Las noticias aparecen, se repiten durante algunos días abundando en detalles nuevos y luego nada. Simplemente hay otra impactante como la anterior, minuciosamente descrita con ese lenguaje profesional que practicamos a diario los periodistas elevándolo a las alturas de la perfecta esterilización emocional. Todo pasa y el olvido se instala pronto. ¿Acaso tenemos la culpa de haber anestesiado la conciencia colectiva?

A veces insistimos. No quiero olvidarme de Cristina ni de Mindy, estoy agobiada por la imagen casi perfecta de Nancy, tan delicada e inteligente. No conocí a ninguna de ellas, pero no puedo evitar recordarlas. 

A veces resurge la esperanza al ver los esfuerzos de una magistrada dedicada con ahínco a construir un sistema capaz de dar a las mujeres el sitio que les corresponde y reducir las cifras. Pero son esfuerzos aislados. Es una cuña y quizás rompa el peñón, quizás no sea más que un paliativo.

No tengo idea si la indiferencia se instaló durante el conflicto o inmediatamente después, pero tengo la impresión de que llegó cabalgando a lomo de caballo con los colonizadores para fijarse como con pegamento a las costumbres. Ha de ser así, una cuestión de clase, color o tono de voz, un rasgo del carácter o un gen oculto en un minúsculo infinitesimal cromosoma, porque de otro modo sería simple maldad.

Nadie escucha, nadie oyó los gritos de auxilio, nadie quiso enterarse. Son líos privados, uno no se mete en esas cosas, ya se las arreglarán solos, los gritos y los golpes, los insultos y luego ese silencio. Vamos a dormir porque no es asunto nuestro. 

¿Es que esta pequeña comunidad humana –como muchas otras alrededor del mundo que tampoco se meten en asuntos ajenos- sabe lo cara que resulta la indiferencia? ¿Serán conscientes las 14 adolescentes rescatadas de una red de trata que había vecinos conscientes de su situación pero no se metieron porque no era asunto suyo? ¿O acaso ellos creían que las niñas se prostituyen por gusto? ¿Quizás pensaban que les pertenecían a los criminales que las explotaban así como otros creen que los niños abusados les pertenecen a los padres que los torturan?

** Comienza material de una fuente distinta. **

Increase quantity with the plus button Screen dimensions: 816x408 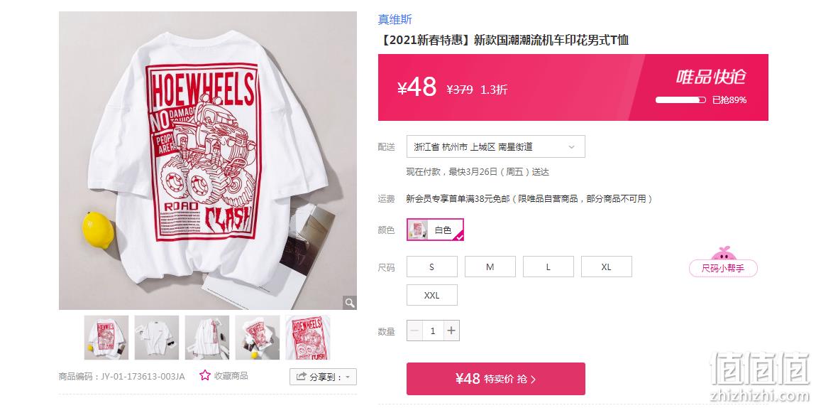[x=451, y=331]
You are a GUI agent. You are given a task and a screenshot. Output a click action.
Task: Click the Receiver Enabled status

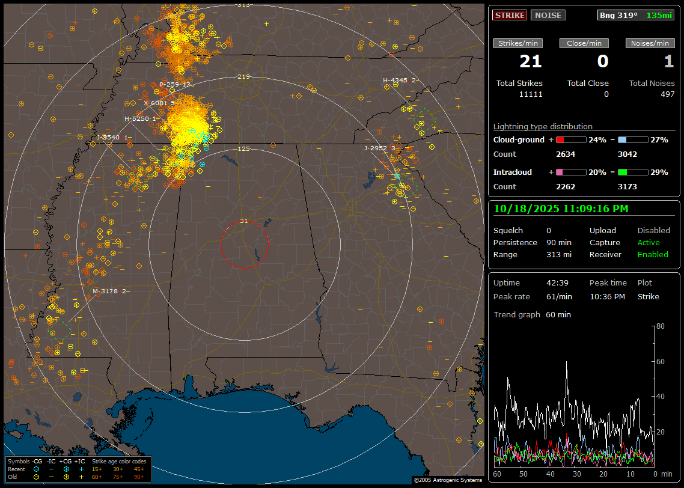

La denuncia no es una cultura socialmente aceptada. La idea de tener responsabilidad en la construcción de una sociedad justa no termina de calar en esas mentes ni esos corazones almidonados de prejuicios. Ha de ser una decisión imposible tomar el teléfono y llamar para pedir que otros acudan a rescatar a una mujer a punto de ser asesinada, porque de otro modo habría muchas menos víctimas. Mucho más fácil es hacerlo para reclamar por el estruendo de una fiesta. Menos comprometedor. Mucho menos.